Odin's _Runes_ are a significant feature of him. Runes, and the miracles of "magic" he worked by them, make a great feature in tradition. Runes are the Scandinavian Alphabet; suppose Odin to have been the inventor of Letters, as well as "magic," among that people! It is the greatest invention man has ever made! this of marking down the unseen thought that is in him by written characters. It is a kind of second speech, almost as miraculous as the first. You remember the astonishment and incredulity of Atahualpa the Peruvian King; how he made the Spanish Soldier who was guarding him scratch _Dios_ on his thumb-nail, that he might try the next soldier with it, to ascertain whether such a miracle was possible. If Odin brought Letters among his people, he might work magic enough!
Writing by Runes has some air of being original among the Norsemen: not a Phoenician Alphabet, but a native Scandinavian one. Snorro tells us farther that Odin invented Poetry; the music of human speech, as well as that miraculous runic marking of it. Transport yourselves into the early childhood of nations; the first beautiful morning-light of our Europe, when all yet lay in fresh young radiance as of a great sunrise, and our Europe was first beginning to think, to be! Wonder, hope; infinite radiance of hope and wonder, as of a young child's thoughts, in the hearts of these strong men! Strong sons of Nature; and here was not only a wild Captain and Fighter; discerning with his wild flashing eyes what to do, with his wild lion-heart daring and doing it; but a Poet too, all that we mean by a Poet, Prophet, great devout Thinker and Inventor,--as the truly Great Man ever is. A Hero is a Hero at all points; in the soul and thought of him first of all. This Odin, in his rude semi-articulate way, had a word to speak. A great heart laid open to take in this great Universe, and man's Life here, and utter a great word about it. A Hero, as I say, in his own rude manner; a wise, gifted, noble-hearted man. And now, if we still admire such a man beyond all others, what must these wild Norse souls, first awakened into thinking, have made of him! To them, as yet without names for it, he was noble and noblest; Hero, Prophet, God; _Wuotan_, the greatest of all. Thought is Thought, however it speak or spell itself.
Intrinsically, I conjecture, this Odin must have been of the same sort of stuff as the greatest kind of men. A great thought in the wild deep heart of him! The rough words he articulated, are they not the rudimental roots of those English words we still use? He worked so, in that obscure element. But he was as a _light_ kindled in it; a light of Intellect, rude Nobleness of heart, the only kind of lights we have yet; a Hero, as I say:
and he had to shine there, and make his obscure element a little lighter,--as is still the task of us all.

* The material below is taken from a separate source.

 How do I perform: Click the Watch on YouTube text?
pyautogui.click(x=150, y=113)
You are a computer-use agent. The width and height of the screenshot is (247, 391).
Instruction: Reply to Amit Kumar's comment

We will fancy him to be the Type Norseman; the finest Teuton whom that race had yet produced. The rude Norse heart burst up into _boundless_admiration round him; into adoration. He is as a root of so many great things; the fruit of him is found growing from deep thousands of years, over the whole field of Teutonic Life. Our own Wednesday, as I said, is it not still Odin's Day? Wednesbury, Wansborough, Wanstead, Wandsworth: Odin grew into England too, these are still leaves from that root! He was the Chief God to all the Teutonic Peoples; their Pattern Norseman;--in such way did _they_ admire their Pattern Norseman; that was the fortune he had in the world.